3 types de justifications avancées pour l’engagement du sociologue :
- chercheur s’autorise à intervenir dans le monde public en vertu de compétence spécifique
qu’il a sur le monde social. Ainsi , il ne s’engage pas lorsqu’il s’agit d’un objet sur lequel il n’a
aucune compétence.[conception de l’intellectuel spécifique M.Foucault]
- chercheur intervient en vertu d’un capital de reconnaissance i .e une forme de vedettariat
dans son champ scientifique, dans les médias. Il ne pèse alors que d’un poids symbolique, au
même titre qu’un acteur qui s’engage pour une cause
- chercheur s’engage au nom de valeurs universelles(désintéressement, probité..) dont les
scientifiques sont sensés être les garants.[position de Bourdieu à partir des années 1990]
Pour B.Lahire les deux dernières sont insuffisantes : l’utilisation de capital de reconnaissance n’est
pas probante dans la mesure où le sociologue n’est que rarement un personnage public connu de
tous et « mieux vaut avoir le soutien d’un chanteur de variétés » de ce point de vue. La défense de
valeur universelle apparaît également insuffisante, le champ scientifique est également sujet à des
affrontements, à une concurrence.
Reste l’utilité spécifique pour laquelle il faut penser en détail les modalités d’intervention du
sociologue.
La sociologie et la réponse à la demande sociale (R.Castel)
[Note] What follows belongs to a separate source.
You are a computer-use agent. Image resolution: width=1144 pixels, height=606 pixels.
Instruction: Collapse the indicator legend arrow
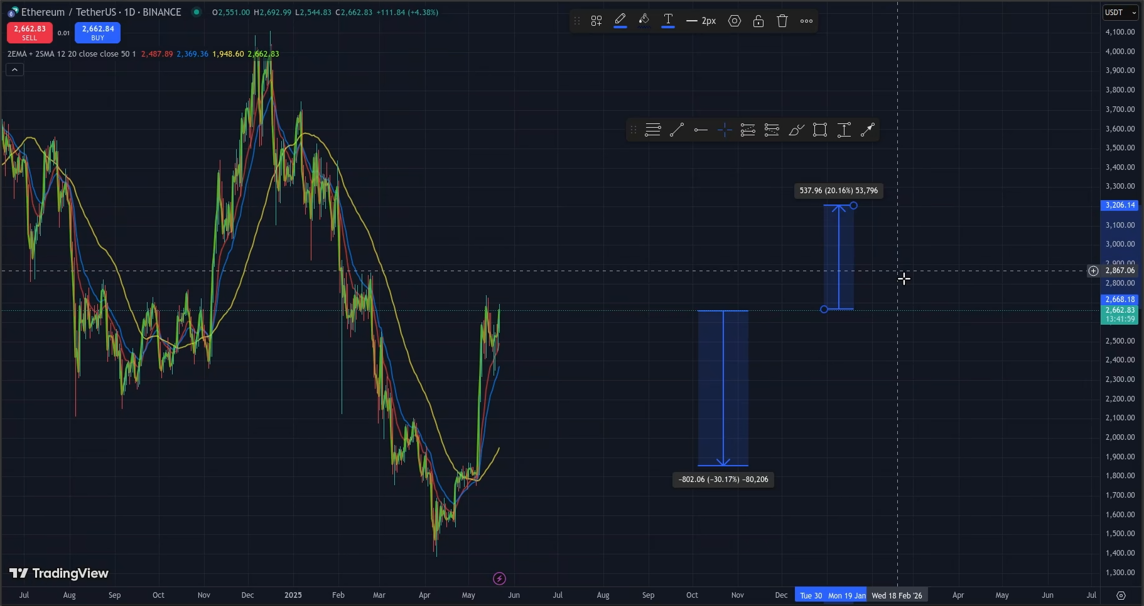tap(14, 69)

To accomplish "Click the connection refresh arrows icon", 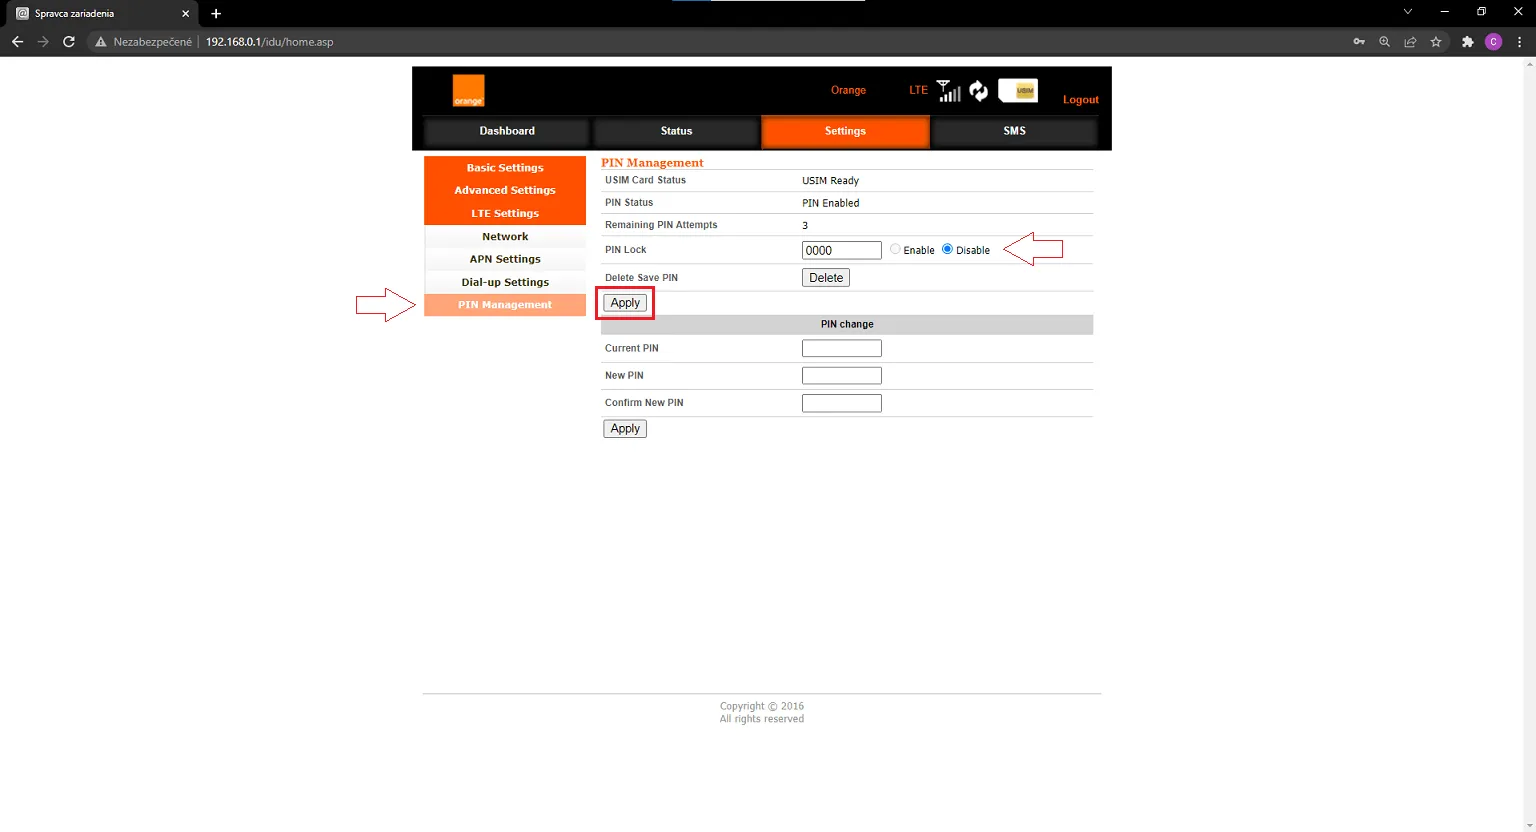I will click(979, 91).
Méfiance vis-à-vis de la demande sociale, réponse souvent vue par les sociologues comme une forme
de compromission.
Pour R.Castel la sociologie de la connaissance pour la connaissance( idéaltype expérimental pour
Lahire, « puritanisme sociologique » pour Castel) est un forme d’élitisme. Il faut évidemment se méfier
du sens commun, mais un des objectifs principaux de la sociologie est de se pencher sur ce qui pose
problème aux « gens ». En effet ce que les individus identifient comme des problèmes, est aussi ce
qui perturbe la société, le fonctionnement des institutions, etc.
Ces « configurations problématiques » constituent le champ privilégié de la sociologie théorique
comme pratique, elles sont souvent la reformulation en termes sociologique d‘une demande sociale.
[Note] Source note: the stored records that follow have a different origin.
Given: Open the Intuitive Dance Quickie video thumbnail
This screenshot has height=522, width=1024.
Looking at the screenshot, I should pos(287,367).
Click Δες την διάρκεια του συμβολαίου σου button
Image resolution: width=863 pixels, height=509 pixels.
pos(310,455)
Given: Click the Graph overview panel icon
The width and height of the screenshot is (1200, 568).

Pour R.Castel c’est précisément ce que l’on doit appeler sociologie. Epistémologie, méthodologie sont
nécessaires à la recherche sociologique mais n’en sont pas moins différenciées par leur objet.
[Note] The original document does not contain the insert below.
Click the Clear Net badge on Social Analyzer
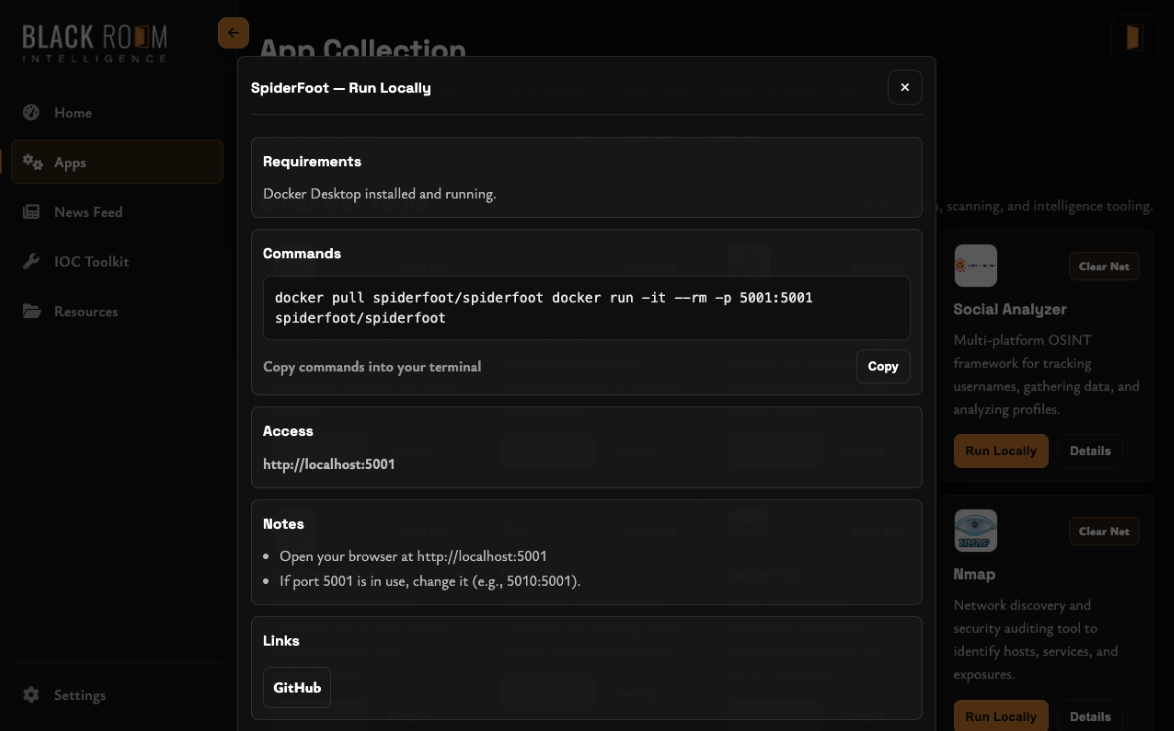The image size is (1174, 731). [1104, 266]
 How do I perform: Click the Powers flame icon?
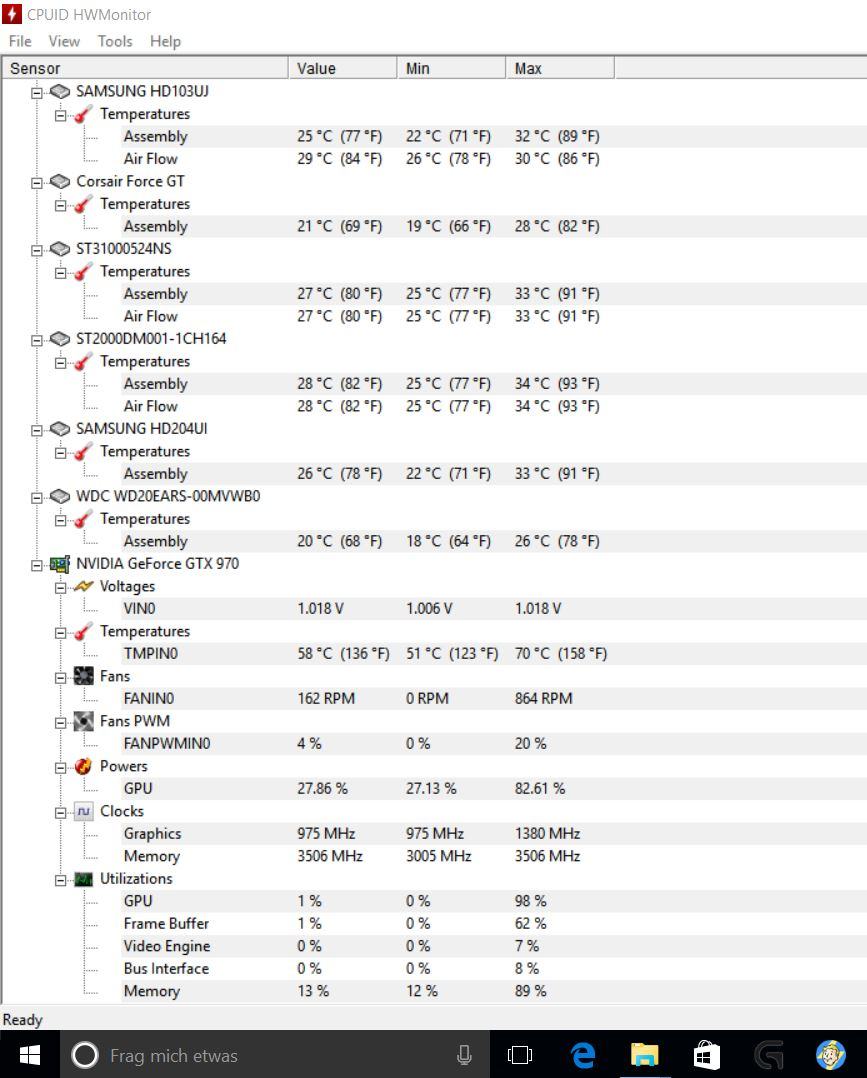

La demande n’est pas seulement les commandes des mandataires, mais impose au sociologue une
lucidité par rapport au monde social pour discerner ce qui pose problème et qui n’est pas
nécessairement formulé en parole, en révolte ouverte( puisqu’il existe des inégalités par rapport à la
capacité à formuler la révolte). La sociologie refuse donc un conception purement empiriste avec
observation au premier degré [ex : les travaux d’Erving Goffman sur les Asiles , contre la vision d’un
apparent progrès des sciences en l’occurrence la psychologie véhiculée par les administrations et les
conditions de vie des handicapés mentaux].
Se référant à Durkheim, la connaissance trouve sa justification dans les applications pratiques
non dans la spéculations théorique, cette dernière devant être mise au service de l’action quitte à ce
que ce soit par l’entremise des décideurs et éventuellement par une perte de contrôle du sociologue.
Dc la demande sociale est le « terreau de la sociologie », la socio tire les questions qu’elle se pose de
la société et de son état. Sociologie : toutes les tentatives d’élucider les configurations problématiques
actuelles ( se poser la question sur le passé est faire de l’Histoire), sans réduire nécessairement le
problème à sa manifestation présente, ce qui justifie l’utilisation d’arguments apportés par d’autres
sciences, en particulier l’histoire et l’anthropologie.
Ceci est une forme d’engagement du sociologue. Chercher à répondre à une demande
sociale revient à considérer qu’un fait est problématique -par ex qu’il met en danger la cohésion
sociale- et cela implique une prise de position « idéologique ». Par ex : considérer la cohésion sociale
comme objectif , va à l’encontre une représentation ultra-libérale, qui établirait un primat de la
productivité sur cette cohésion.
D’une certaine façon faire de la sociologie revient à s’ engager, à avoir une position partisane sur le
monde ;et à ne pas oublier que le sociologue est lui même un sujet social.